Outside the U.S. Capitol, Government Affairs Director Dean Warsh said, if the Senate rubberstamps the House bill, tens of thousands of IBEW jobs will be wiped out “just to make room for tax cuts for the rich.”
“Every project abandoned because of this bill is a good job cut short, a retirement delayed, and a future held back,” said Warsh, alongside Baltimore Local 24 and Washington, D.C. Local 26 members. “Defending these tax credits is how the Senate can protect the voters that elected them, preserve the progress already underway, and demonstrate that the Senate’s priority is the American worker.”
Warsh joined members of Congress, labor leaders, and climate groups for press conferences on June 11 and June 12. They called on the Senate to reject a House bill that extends tax cuts for the wealthy passed during Donald Trump’s first term.
Sen. Chuck Schumer (N.Y.) said if the current bill passes, it will raise energy costs for consumers by $170 billion, kill nearly 2 million jobs, and shrink the economy by almost a trillion dollars.
“We need more energy in America,” Schumer said. “The best, quickest, cheapest way to get it is clean energy. And the House has sent us a bill that kills clean energy tax credits.”
In Massachusetts, Wisconsin, and Indiana, IBEW members are also sounding the alarm.
“Repealing these energy tax credits is a union job killer,” said Boston Local 103 business manager Lou Antonellis. “If you take those tax credits away, you’re pulling paychecks from working families, you’re pulling apprentices out of training facilities, you’re pulling opportunity straight out of our communities.”

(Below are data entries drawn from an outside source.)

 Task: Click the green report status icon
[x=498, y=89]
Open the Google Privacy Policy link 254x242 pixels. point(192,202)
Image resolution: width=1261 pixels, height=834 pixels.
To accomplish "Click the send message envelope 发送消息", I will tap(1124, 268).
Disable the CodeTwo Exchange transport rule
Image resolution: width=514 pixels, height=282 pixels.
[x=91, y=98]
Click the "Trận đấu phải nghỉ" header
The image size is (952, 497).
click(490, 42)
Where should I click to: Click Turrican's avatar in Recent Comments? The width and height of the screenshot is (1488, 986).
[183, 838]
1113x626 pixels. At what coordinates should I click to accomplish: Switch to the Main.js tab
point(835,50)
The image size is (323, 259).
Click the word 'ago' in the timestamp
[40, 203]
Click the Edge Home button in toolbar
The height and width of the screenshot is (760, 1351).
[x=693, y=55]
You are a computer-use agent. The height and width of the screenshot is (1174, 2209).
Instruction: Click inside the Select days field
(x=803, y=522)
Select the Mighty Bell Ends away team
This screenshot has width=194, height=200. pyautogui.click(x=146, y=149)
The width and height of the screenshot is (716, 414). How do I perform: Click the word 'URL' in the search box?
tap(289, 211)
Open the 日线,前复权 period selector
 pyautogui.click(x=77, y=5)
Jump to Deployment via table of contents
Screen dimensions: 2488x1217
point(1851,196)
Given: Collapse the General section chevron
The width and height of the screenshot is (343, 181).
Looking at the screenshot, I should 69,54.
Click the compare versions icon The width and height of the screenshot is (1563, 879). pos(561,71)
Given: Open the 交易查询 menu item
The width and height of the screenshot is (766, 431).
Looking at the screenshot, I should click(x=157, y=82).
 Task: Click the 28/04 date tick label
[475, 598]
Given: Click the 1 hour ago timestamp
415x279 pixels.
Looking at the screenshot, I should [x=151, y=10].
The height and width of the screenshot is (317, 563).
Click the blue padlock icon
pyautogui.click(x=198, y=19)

“Skilled labor is not a commodity that can be purchased as needed,” said Green Bay Local 158 member Jesse Michalski at an event there. “We’ve spent years building up the workforce to meet this moment.”
Since 2022, IRA clean energy and manufacturing tax credits have created 7,400 jobs and supported more than $8.6 billion in private investment across Wisconsin.
In Indiana, the same tax credits sparked $7.8 billion in private clean energy investments have fueled the construction and manufacturing of EV battery plants and expanded wind and solar developments, according to Jim Clarida, business manager of LaPorte, Ind. Local 531. He spoke at a June 12 virtual town hall hosted by Sen. Schumer and attended by 8,000 people.
“In my home local alone, we have completed, or are working on, 2 GW of utility-scale solar projects,” Clarida said. “We also have another 1 GW of utility-scale solar projects that are in permitting or engineering. IBEW members in Indiana and around the country have been lobbying our members of Congress to protect the tax credits. We know now is a critical moment.”
Photo Caption: Dean Warsh, IBEW director of Government Affairs, appears at a press conference with New York’s Sen. Charles Schumer, right, and Sheldon Whitehouse of Rhode Island.